SAN FRANCISCO — A judge has ruled that state water managers in drought-stricken California must consider the environmental impacts of running one of the nation's largest water banks.
The Department of Water Resources never looked at the full ecological effects of running the Kern Water Bank when the state transferred the bank to private hands in 1997 and must redo its environmental analysis, Sacramento County Superior Court Judge Timothy Frawley ruled Thursday.
California is in the midst of a withering drought, and those who have water stored in the vast underground bank have been tapping those supplies since most above-ground reservoirs are far below their normal levels.
A group of environmentalists and farmers sued the bank and the state near the end of the last major drought, in 2010, saying that running the bank was causing lasting damage to the Sacramento-San Joaquin Delta and would spur unsustainable urban growth. They also accused California officials of backing a deal that allows private companies to control and profit from the bank's reservoir, which originally was built with public funds to store water for use during dry spells.
The judge said he would not make a ruling about the transfer and gave no specific timetable for when the department should finish its new analysis. Meanwhile, the bank will be allowed to keep operating as usual.
"We appreciate that the court agreed with us that the environmental review was faulty," said Adam Keats, a San Francisco-based attorney with the Center for Biological Diversity. "The bank gets to keep on doing what they are doing, which is really troubling, so we intend to appeal."
The Department of Water Resources is seeking consultants to work on the environmental review, which should be completed by the end of next year, said spokesman Ted Thomas.
Officials with the bank did not immediately respond to requests for comment Friday.

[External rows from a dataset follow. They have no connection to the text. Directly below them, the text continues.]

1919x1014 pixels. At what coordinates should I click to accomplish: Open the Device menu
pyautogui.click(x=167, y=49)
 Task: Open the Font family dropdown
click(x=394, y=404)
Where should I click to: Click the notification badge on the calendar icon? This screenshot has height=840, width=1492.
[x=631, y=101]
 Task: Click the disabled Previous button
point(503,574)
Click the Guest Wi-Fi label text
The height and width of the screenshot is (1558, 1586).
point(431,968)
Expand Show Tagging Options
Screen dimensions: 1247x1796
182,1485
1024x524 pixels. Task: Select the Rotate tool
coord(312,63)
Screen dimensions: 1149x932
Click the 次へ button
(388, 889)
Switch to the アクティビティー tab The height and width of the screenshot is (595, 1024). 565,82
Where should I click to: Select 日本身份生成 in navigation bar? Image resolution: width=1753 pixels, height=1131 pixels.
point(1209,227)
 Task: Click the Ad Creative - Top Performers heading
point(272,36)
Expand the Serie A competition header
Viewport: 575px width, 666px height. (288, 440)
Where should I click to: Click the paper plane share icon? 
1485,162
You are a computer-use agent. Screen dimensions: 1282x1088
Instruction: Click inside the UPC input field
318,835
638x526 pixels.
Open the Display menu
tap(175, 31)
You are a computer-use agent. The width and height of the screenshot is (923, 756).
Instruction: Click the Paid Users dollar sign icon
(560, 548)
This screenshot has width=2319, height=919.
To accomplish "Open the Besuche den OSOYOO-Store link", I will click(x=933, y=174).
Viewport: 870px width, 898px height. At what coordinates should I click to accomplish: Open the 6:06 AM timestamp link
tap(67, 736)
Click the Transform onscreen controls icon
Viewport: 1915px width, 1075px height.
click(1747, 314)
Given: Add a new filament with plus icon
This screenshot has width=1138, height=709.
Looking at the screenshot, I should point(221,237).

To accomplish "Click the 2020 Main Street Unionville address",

Major water users in agricultural Kern County gained control of the Kern bank in the mid-1990s, after a round of negotiations with the state. Their position was that the state had shorted rural areas in allotting water in a previous drought.
To avoid potential litigation from unhappy water users, state officials ceded ownership of the Kern Water Bank — developed with $74 million from the department and $23 million in taxpayer-approved bonds — to a local water agency. In return, water users gave back 45,000 acre-feet from the amount they contracted to receive each year.
Ownership of the bank ultimately was transferred to a joint powers authority including the local water agency and numerous water districts.